Quarterback General Booty had a SWC record 8 touchdown passes in a single game, and recently committed to Oklahoma. Smith had a great resume heading into his first XFL stint, and has only improved it since then. Now, he will hold the same position as the coach he used to play under (June Jones), a unique part of the XFL’s growing history. Smith’s offense should be fun and fast-paced, with a lot of similarities to the 2020 team. This could be the part that fans really connect with, and it couldn’t come soon enough for some.
Defensive Coordinator: Brian Stewart
Stewart has a long history being both a defensive coordinator and defensive backs coach, doing so in college and the NFL. Stewart and Wade Phillips have a history together, being on the same staff with the Chargers and the Cowboys. Simply put, Stewart already knows what Phillips wants, and the two should work well together.

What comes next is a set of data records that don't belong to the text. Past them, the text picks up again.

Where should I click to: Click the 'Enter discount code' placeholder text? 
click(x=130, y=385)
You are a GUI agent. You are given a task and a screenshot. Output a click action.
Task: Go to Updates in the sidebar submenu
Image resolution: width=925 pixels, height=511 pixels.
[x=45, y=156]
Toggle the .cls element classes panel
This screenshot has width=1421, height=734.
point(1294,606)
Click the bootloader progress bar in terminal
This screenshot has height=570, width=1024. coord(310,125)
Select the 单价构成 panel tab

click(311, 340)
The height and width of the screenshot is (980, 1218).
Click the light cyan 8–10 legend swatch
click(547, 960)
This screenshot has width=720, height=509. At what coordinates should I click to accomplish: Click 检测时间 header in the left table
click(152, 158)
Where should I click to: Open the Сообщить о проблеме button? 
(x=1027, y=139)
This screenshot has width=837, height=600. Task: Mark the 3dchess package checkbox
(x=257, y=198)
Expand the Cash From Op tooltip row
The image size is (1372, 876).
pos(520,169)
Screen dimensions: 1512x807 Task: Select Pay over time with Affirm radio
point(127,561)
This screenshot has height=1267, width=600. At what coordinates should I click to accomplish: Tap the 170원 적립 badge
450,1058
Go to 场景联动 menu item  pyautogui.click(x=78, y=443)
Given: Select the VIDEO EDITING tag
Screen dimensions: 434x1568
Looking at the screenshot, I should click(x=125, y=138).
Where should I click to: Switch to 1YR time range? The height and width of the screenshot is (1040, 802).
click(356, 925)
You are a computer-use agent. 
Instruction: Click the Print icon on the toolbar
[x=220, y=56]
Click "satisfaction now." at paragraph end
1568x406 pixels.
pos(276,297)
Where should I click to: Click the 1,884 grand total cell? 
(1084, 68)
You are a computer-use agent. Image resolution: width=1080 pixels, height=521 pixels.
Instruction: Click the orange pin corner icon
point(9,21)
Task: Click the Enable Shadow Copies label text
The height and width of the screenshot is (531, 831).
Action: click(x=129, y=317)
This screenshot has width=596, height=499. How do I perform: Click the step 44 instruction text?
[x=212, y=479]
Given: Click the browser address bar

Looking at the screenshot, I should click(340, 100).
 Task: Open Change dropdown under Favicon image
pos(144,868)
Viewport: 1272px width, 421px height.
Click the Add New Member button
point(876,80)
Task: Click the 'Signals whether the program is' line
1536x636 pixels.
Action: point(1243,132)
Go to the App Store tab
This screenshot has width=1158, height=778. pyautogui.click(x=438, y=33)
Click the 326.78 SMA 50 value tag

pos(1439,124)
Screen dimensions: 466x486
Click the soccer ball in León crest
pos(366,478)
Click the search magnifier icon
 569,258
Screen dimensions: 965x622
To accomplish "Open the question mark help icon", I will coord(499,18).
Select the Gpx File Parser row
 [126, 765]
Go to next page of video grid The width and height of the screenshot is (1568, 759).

While the previous XFL team in Houston had more focus on the offense, the second iteration could be more defensive-minded with someone like Stewart in control of the unit. Stewart’s best coaching successes came during his time at Syracuse and Maryland (first stint), with Phillips’ influence being sandwiched in between.
Most recently, Stewart was the defensive coordinator at Maryland, where he had previously spent three seasons (2012-2014) holding the same job. While he may not have the same recognition as other defensive coordinators in the league (Jay Hayes and Gregg Williams – I’m looking at you), this hire is just as important as any other due to the previous connection with Phillips. The one-on-ones in practice between defensive backs and wide receivers should be a real treat, and hopefully it translates well to in-game action.
Director of Player Personnel: Marc Lillibridge
Lillibridge has been in the scouting departments of NFL, NFL Europe, CFL, XFL (1.0), and AFL teams. He was the former assistant director of personnel for the Green Bay Packers, a position he held for over four years. Later in his career, Lillibridge began a transition into media, becoming a writer at Bleacher Report and radio broadcaster for ESPN.
Most recently, he was a linebackers and long snappers coach at Washington University in St. Louis, assisting the special teams unit. Lillibridge used to be a football player himself at Iowa State, and has since gone on to have an impact in nearly every corner of the game. It’s clear that this is not only Lillibridge’s passion, but something he has a true understanding of.
Given his wide variety of experiences, Lillibridge should be pivotal when it comes to finding talented players and overall roster management. He rounds out a staff filled with incredibly smart individuals, all of which should help put Houston back in the position they were in a little over two years ago.